After learning the story, be sure to share what you've learned with your parents, family, or friends. Try making your own exhibit about it, shooting a movie, or writing a story about it. Let your creativity run wild!
by Emilee Dehmer
It’s a Tuesday. The sun is shining brightly in the sky and the weather is the perfect temperature outside. You are playing with your sibling when you see someone in the distance. It looks like they are wearing a uniform. It looks like they have a gun. You run inside to tell your parents, when the stranger in the distance starts shouting. As they come closer to your house, you hear them say “Everybody out!” Your parents quickly try to gather some things, but the strangers, who you now realize are soldiers, are impatient.
Your mother grabs your hand and leads you out of the house. She has a small bag filled with some clothes, but that is all. You ask if you can bring some of your favorite toys, but she says no. You must leave everything else behind. Your family follows the soldiers. When you try to ask questions, you are told to be quiet. You walk for what feels like forever, and then you finally reach your destination.

= What to produce =
Can you write out the passage above about soldiers ordering a family from its home, from "by Emilee Dehmer" up to and including "soldiers, are impatient."?

= Source material =

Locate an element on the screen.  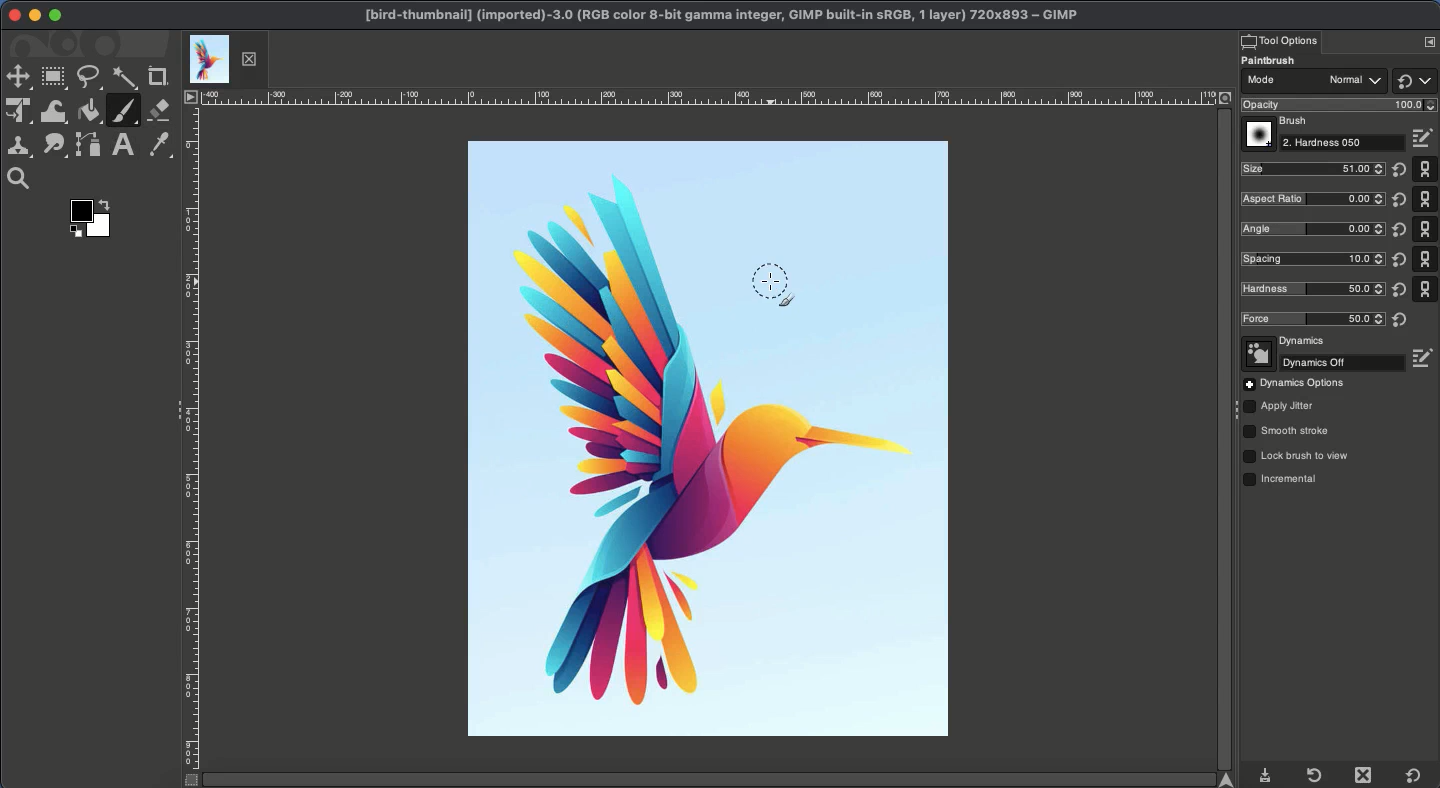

= Answer to the task =
by Emilee Dehmer
It’s a Tuesday. The sun is shining brightly in the sky and the weather is the perfect temperature outside. You are playing with your sibling when you see someone in the distance. It looks like they are wearing a uniform. It looks like they have a gun. You run inside to tell your parents, when the stranger in the distance starts shouting. As they come closer to your house, you hear them say “Everybody out!” Your parents quickly try to gather some things, but the strangers, who you now realize are soldiers, are impatient.